Benedito Pires se apressa a esclarecer que não tem nada a ver com as trapalhadas de Airton Pisseti & Cia no Paraguai. Se o seu nome for envolvido nesse enredo bolivariano-guarani, negará a participação. Segue a orientação de Requião, que é a de negar tudo, com convicção, mesmo que seja flagrado no ato.

“Nada sei dessa campanha paraguaia”, insiste Benedito Pires, que nem por isso deixa de torcer pelo ex-bispo católico Fernando Lugo, em quem enxerga um traço de sua própria formação. Como se vê, os senhores do governo Requião parecem ter-se enredado em seu jogo arlequinesco, de sorte que já não conseguem distinguir, eles próprios, entre verdade e mentira.

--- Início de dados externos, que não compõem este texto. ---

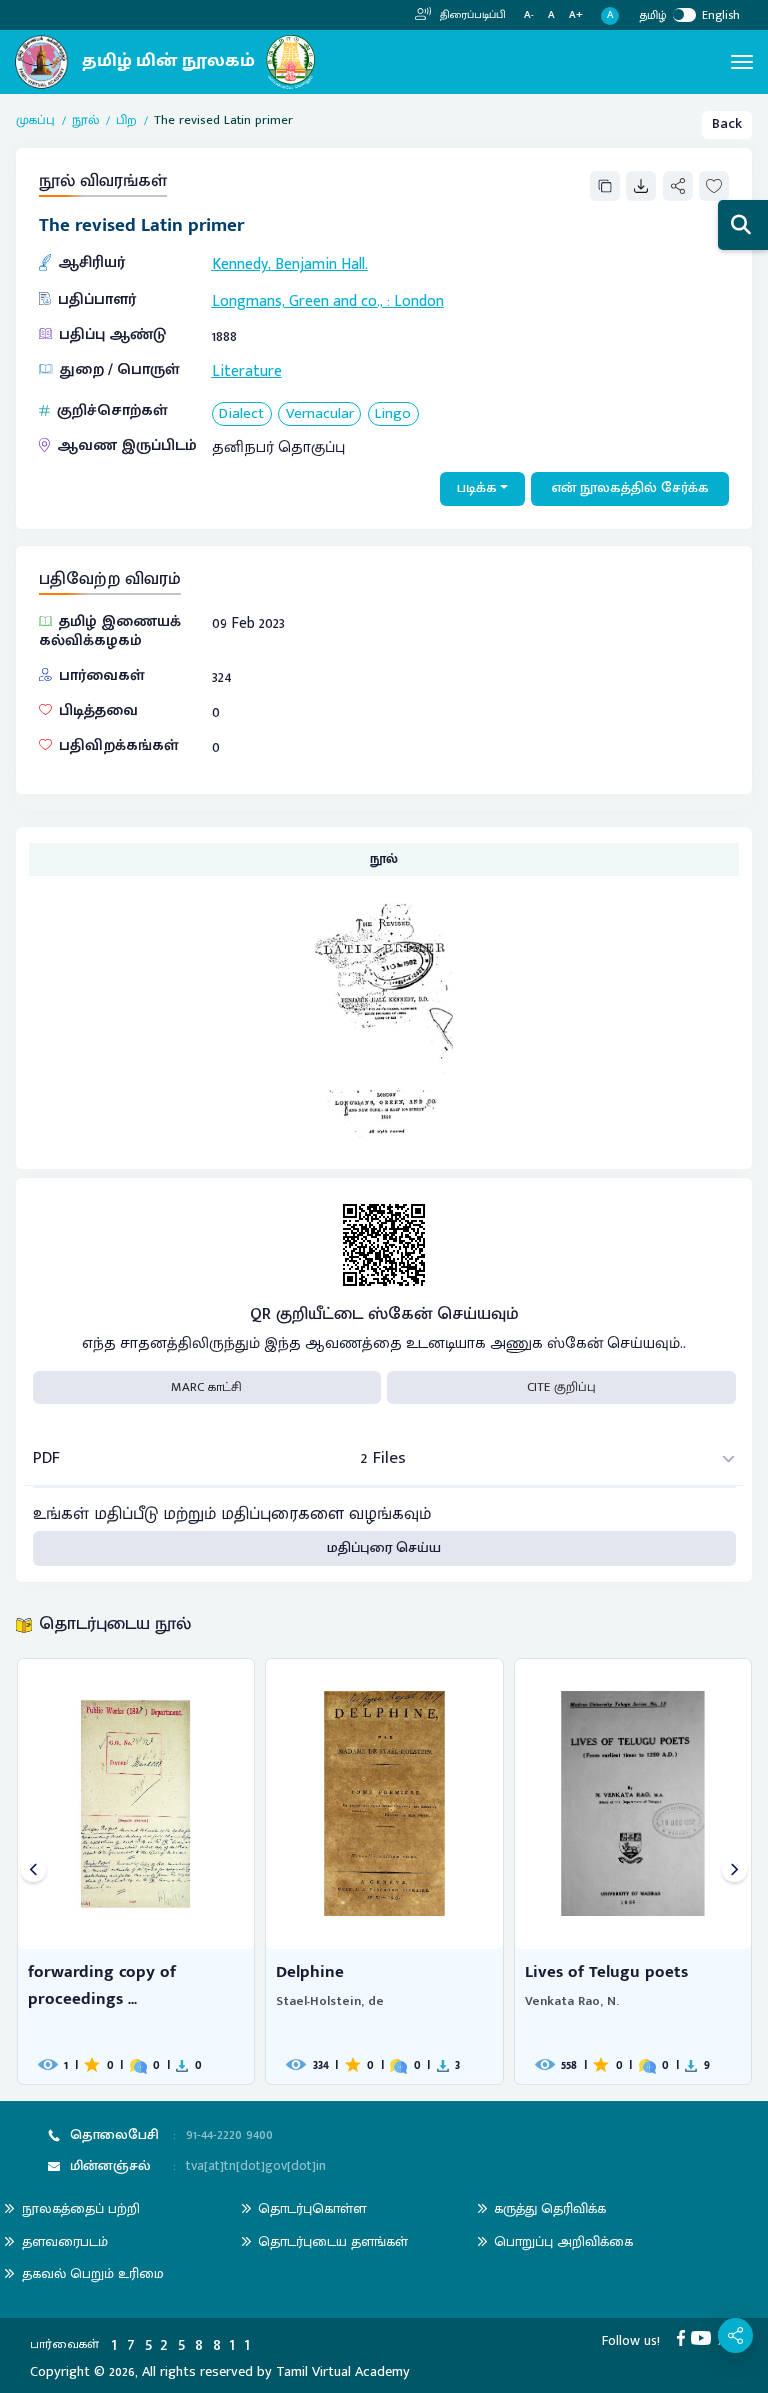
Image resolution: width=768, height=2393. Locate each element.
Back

Quanto à participação de Airton Pisseti, a newsletter de Chiqui Avalos, de Assunção, informa que o secretário de Comunicação de Requião “estuvo varias veces en nuestro país de acuerdo a fuentes irrecusables que acercaron la información en su momento a PRENSA CONFIDENCIAL”.

É, não vai dar para despistar.

5 Comentários

  1. A palavra do Benedito e merda não são, absolutamente, a mesma coisa. A merda, Fabiiiiinho, tem utilidade orgânica, como adubo, fertilizando o solo. A palavra de Benedito vem acompanhada do hálito irrespirável, dos perdigotos e da figura lastimável desse aproveitador ideológico.

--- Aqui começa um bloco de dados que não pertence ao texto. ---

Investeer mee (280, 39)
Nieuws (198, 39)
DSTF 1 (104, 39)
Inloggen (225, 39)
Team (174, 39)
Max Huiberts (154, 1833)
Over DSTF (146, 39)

  2. Pisseti está de olho num cassino à venda ali do outro lado da ponte. Ele e Nely!!! Só se fala disso em Foz.

  3. Se a minha memória não falha o Fabio Campanha esteve no Paraguai ainda comissionado no governo Álvaro, no qual ficava dias e dias parado e cansado de ser desprezado foi fazer parte da tropa do general Rodrigues como “consigliere”.
    Já como mercenário da “Onorata Società do Terere” e fumando Cohibas Corona Especial 5 Pack, que era o que restara de seu passado zapatista começou a desempenhar o seu ofício de sofismar. Conspirando conseguiu cair no agrado da alta hierqarquia da “Cosa Nostra Xiru”, que o via como parte da “famiglia”.

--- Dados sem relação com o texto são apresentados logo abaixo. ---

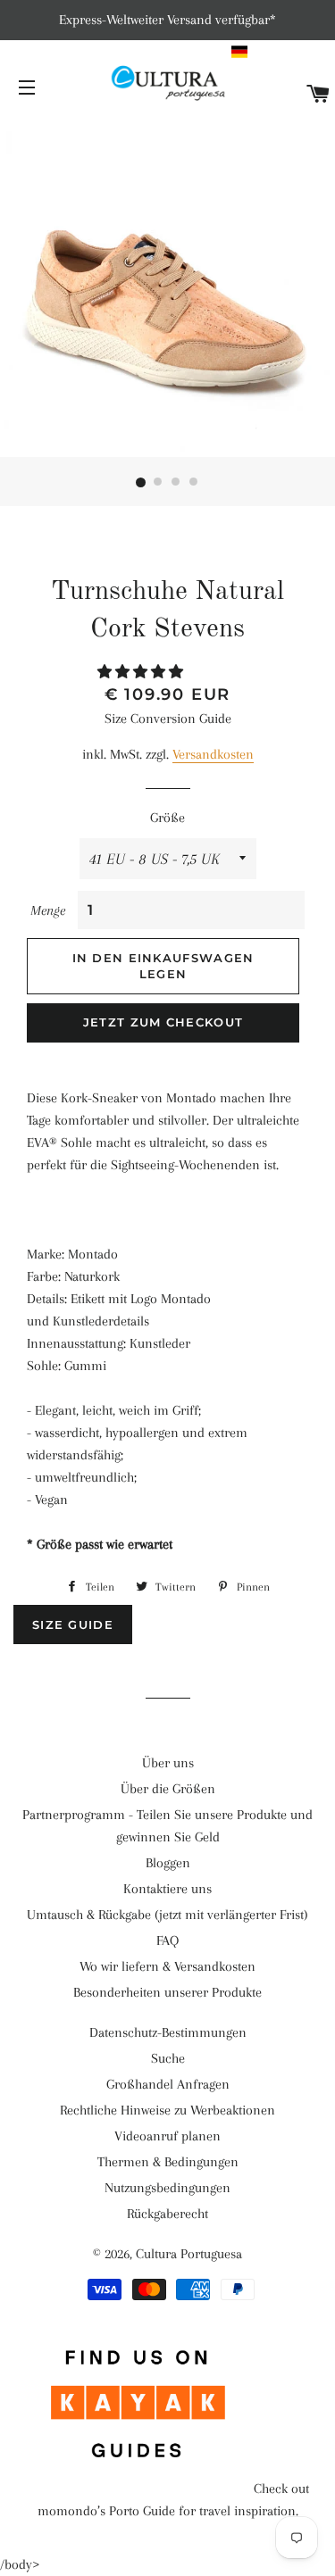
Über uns (168, 1763)
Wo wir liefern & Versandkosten (167, 1966)
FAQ (167, 1940)
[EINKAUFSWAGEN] (318, 95)
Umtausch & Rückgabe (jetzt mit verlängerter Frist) (167, 1915)
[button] (281, 51)
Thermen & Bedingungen (168, 2162)
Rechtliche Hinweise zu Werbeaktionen (167, 2110)
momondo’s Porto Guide (106, 2511)
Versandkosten (213, 754)
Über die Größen (168, 1789)
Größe (167, 818)
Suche (168, 2058)
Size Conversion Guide (168, 718)
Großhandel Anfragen (168, 2084)
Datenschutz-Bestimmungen (168, 2032)
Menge (47, 910)
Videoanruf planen (167, 2136)
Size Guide (72, 1624)
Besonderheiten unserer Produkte (167, 1992)
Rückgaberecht (167, 2214)
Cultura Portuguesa (189, 2254)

    Ele só veio a se desincompatibilizar do governo, onde ficava dias e dias parado, em 90, quando foi para a campanha do Roberto, vulgo Requião, sendo o responsável direto pela central de boatos de que teria auditoria no governo Álvaro quando o Ary Queiros assumisse, que o rabo do governador já teria sido rifado pela máfia do Kibe, e deu no que deu.
    Foi ele quem aproximou o Pissetti e o Benedito, hoje não mais tão bem ditos por ele, do Roberto e como diz o ditado espanhol: Cria cuervos y te picarán los ojos!

    Pobre Zapata, a quem só resta caçar estas baratas!